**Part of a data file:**
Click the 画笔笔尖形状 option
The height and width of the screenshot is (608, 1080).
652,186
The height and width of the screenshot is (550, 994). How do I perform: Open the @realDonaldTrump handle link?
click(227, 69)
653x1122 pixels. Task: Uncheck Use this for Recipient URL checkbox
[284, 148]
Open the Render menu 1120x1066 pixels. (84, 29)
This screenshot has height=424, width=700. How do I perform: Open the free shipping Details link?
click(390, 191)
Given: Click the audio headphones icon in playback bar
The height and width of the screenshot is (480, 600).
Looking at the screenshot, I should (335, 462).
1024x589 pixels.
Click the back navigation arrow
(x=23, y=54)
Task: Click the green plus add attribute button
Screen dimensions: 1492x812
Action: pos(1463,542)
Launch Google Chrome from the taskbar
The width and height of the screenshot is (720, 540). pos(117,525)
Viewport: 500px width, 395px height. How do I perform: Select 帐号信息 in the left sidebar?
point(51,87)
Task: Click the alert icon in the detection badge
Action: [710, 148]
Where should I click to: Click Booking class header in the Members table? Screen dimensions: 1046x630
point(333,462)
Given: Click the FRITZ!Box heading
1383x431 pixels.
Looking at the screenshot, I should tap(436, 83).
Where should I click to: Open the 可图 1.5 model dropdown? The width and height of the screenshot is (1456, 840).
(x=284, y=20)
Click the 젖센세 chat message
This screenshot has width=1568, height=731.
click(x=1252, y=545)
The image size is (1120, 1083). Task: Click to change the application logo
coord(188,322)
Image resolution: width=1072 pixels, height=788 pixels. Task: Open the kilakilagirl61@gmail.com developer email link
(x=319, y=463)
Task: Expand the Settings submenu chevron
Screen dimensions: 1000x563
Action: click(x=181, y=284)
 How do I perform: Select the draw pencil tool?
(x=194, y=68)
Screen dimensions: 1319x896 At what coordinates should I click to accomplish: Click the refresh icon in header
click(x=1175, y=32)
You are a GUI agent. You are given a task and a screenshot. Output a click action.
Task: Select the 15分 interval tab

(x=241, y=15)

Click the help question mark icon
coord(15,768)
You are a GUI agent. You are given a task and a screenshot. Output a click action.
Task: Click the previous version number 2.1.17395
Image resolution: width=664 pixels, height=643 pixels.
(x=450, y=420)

**PROBLEM:**
Please swap each "Screen dimensions" in the records for "Display size", and write all the lines out again with nothing else altered.

**OUTPUT OF THE TASK:**
Click the 画笔笔尖形状 option
The height and width of the screenshot is (608, 1080).
652,186
The height and width of the screenshot is (550, 994). How do I perform: Open the @realDonaldTrump handle link?
click(227, 69)
653x1122 pixels. Task: Uncheck Use this for Recipient URL checkbox
[284, 148]
Open the Render menu 1120x1066 pixels. (84, 29)
This screenshot has height=424, width=700. How do I perform: Open the free shipping Details link?
click(390, 191)
Given: Click the audio headphones icon in playback bar
The height and width of the screenshot is (480, 600).
Looking at the screenshot, I should (335, 462).
1024x589 pixels.
Click the back navigation arrow
(x=23, y=54)
Task: Click the green plus add attribute button
Display size: 1492x812
Action: pos(1463,542)
Launch Google Chrome from the taskbar
The width and height of the screenshot is (720, 540). pos(117,525)
Viewport: 500px width, 395px height. How do I perform: Select 帐号信息 in the left sidebar?
point(51,87)
Task: Click the alert icon in the detection badge
Action: [710, 148]
Where should I click to: Click Booking class header in the Members table? Display size: 1046x630
point(333,462)
Given: Click the FRITZ!Box heading
1383x431 pixels.
Looking at the screenshot, I should tap(436, 83).
Where should I click to: Open the 可图 1.5 model dropdown? The width and height of the screenshot is (1456, 840).
(x=284, y=20)
Click the 젖센세 chat message
This screenshot has width=1568, height=731.
click(x=1252, y=545)
The image size is (1120, 1083). Task: Click to change the application logo
coord(188,322)
Image resolution: width=1072 pixels, height=788 pixels. Task: Open the kilakilagirl61@gmail.com developer email link
(x=319, y=463)
Task: Expand the Settings submenu chevron
Display size: 1000x563
Action: click(x=181, y=284)
 How do I perform: Select the draw pencil tool?
(x=194, y=68)
Display size: 1319x896 At what coordinates should I click to accomplish: Click the refresh icon in header
click(x=1175, y=32)
You are a GUI agent. You are given a task and a screenshot. Output a click action.
Task: Select the 15分 interval tab

(x=241, y=15)

Click the help question mark icon
coord(15,768)
You are a GUI agent. You are given a task and a screenshot. Output a click action.
Task: Click the previous version number 2.1.17395
Image resolution: width=664 pixels, height=643 pixels.
(x=450, y=420)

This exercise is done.